Rows on where targets appear
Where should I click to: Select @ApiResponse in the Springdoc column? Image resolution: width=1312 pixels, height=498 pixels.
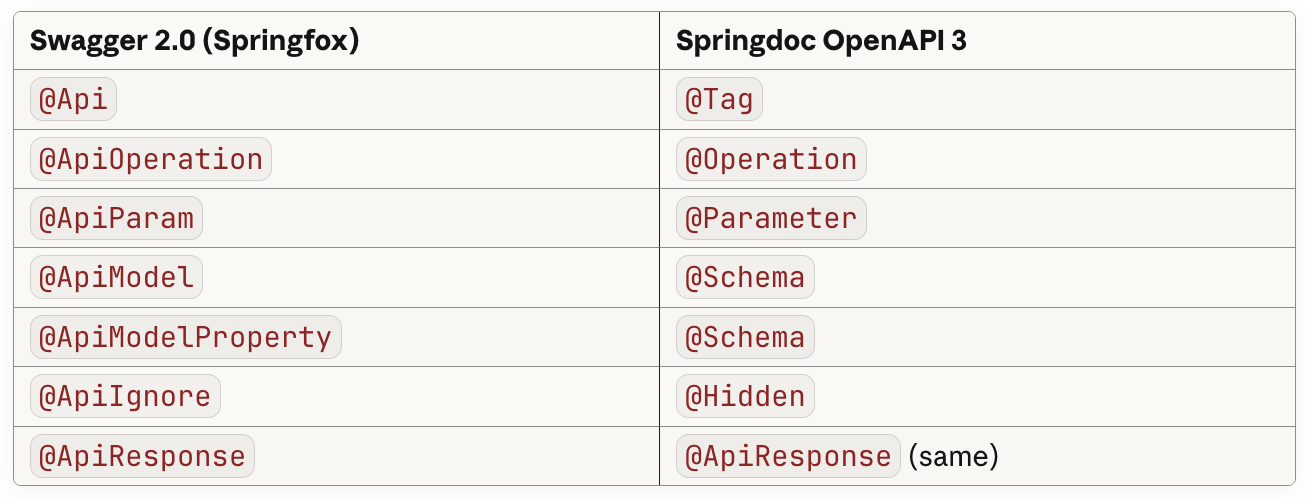coord(788,456)
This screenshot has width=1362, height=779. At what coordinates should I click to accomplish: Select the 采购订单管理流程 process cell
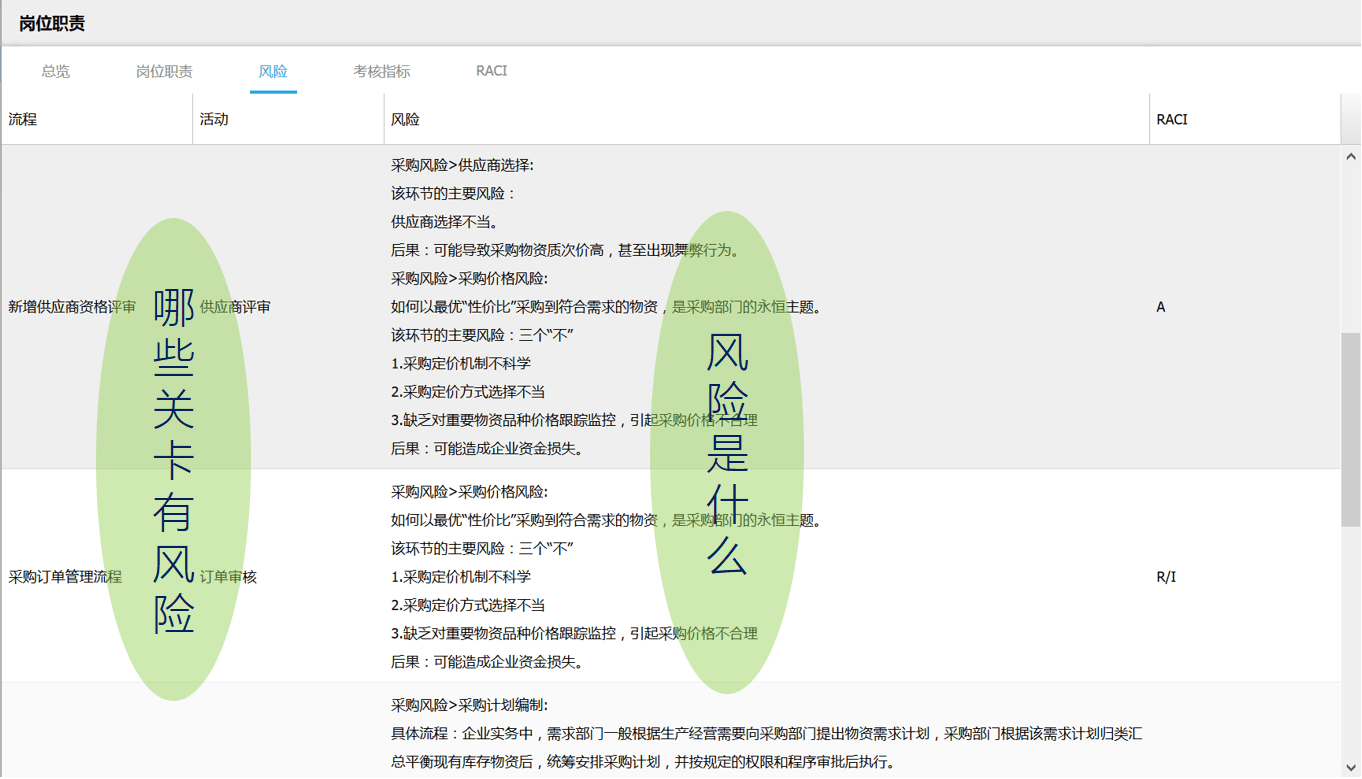[65, 577]
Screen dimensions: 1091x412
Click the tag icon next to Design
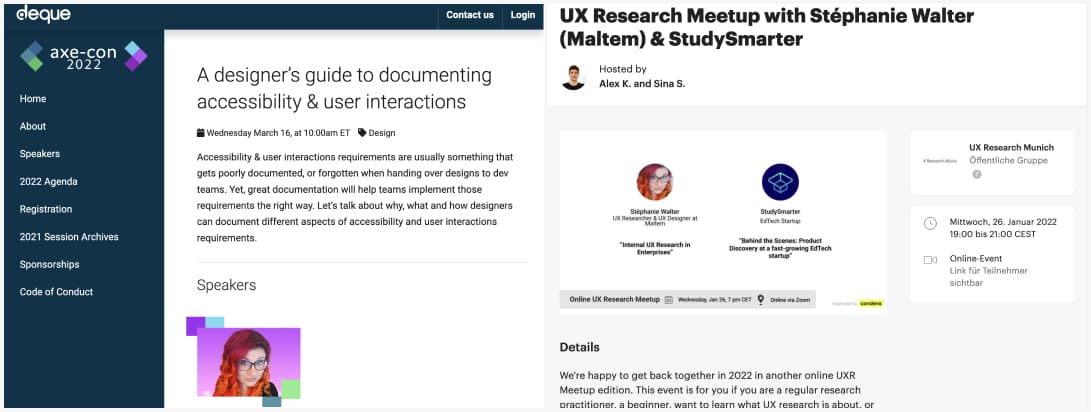pos(362,132)
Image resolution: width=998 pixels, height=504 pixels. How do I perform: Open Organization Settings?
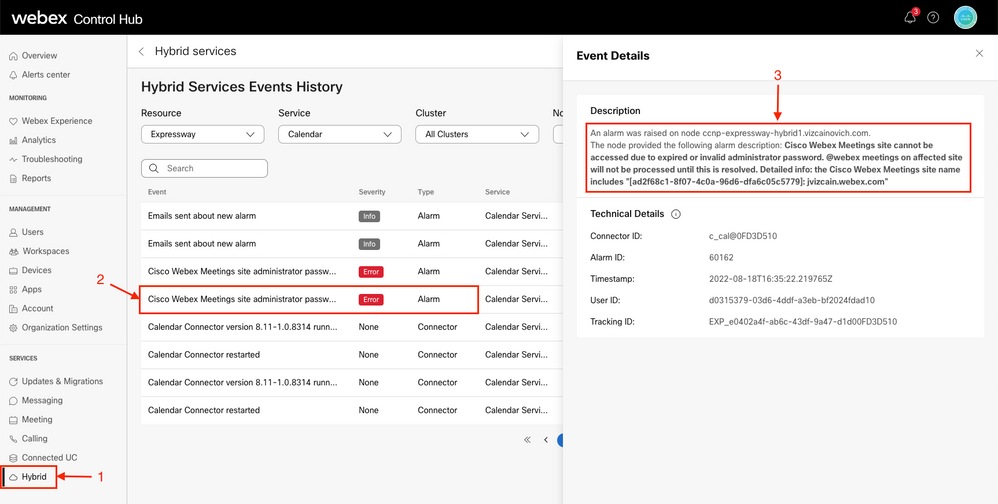tap(62, 327)
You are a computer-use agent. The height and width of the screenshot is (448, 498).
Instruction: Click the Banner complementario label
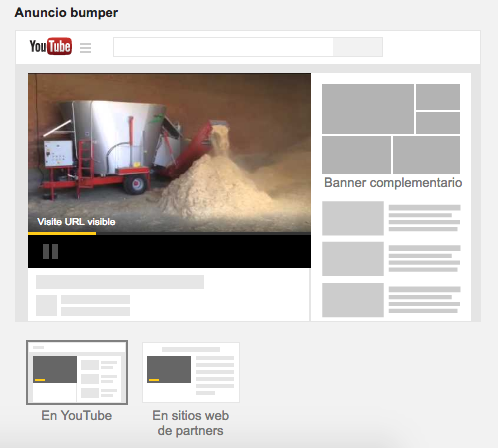click(x=393, y=183)
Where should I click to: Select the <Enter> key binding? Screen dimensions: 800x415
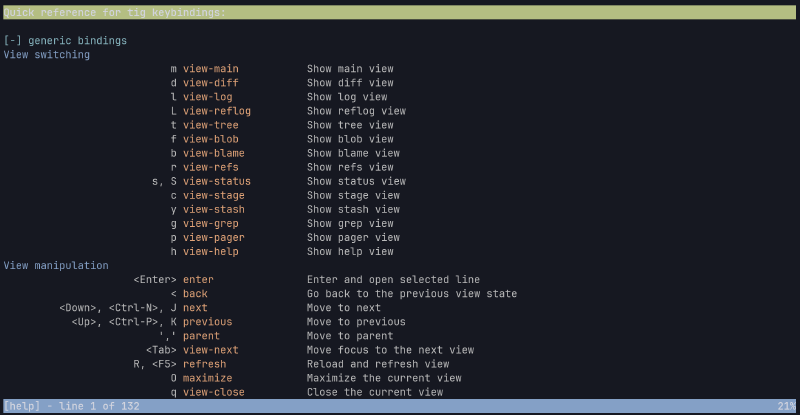click(x=155, y=279)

_Work instructions_.
Can you edit the items above so that "Where should I click to" becomes "Where do I click to" in every place it occurs, with everything else kept the same and the pictures left out?

_Reply_.
Where do I click to: Select @ApiResponse in the Springdoc column? Image resolution: width=1312 pixels, height=498 pixels.
coord(788,456)
This screenshot has width=1362, height=779. At what coordinates should I click to accomplish: Select the 采购订单管理流程 process cell
[65, 577]
Screen dimensions: 1091x412
Click the tag icon next to Design
pos(362,132)
Image resolution: width=998 pixels, height=504 pixels. How do I perform: Open Organization Settings?
tap(62, 327)
You are a computer-use agent. The height and width of the screenshot is (448, 498).
Instruction: Click the Banner complementario label
click(x=393, y=183)
Where do I click to: Select the <Enter> key binding? Screen dimensions: 800x415
click(x=155, y=279)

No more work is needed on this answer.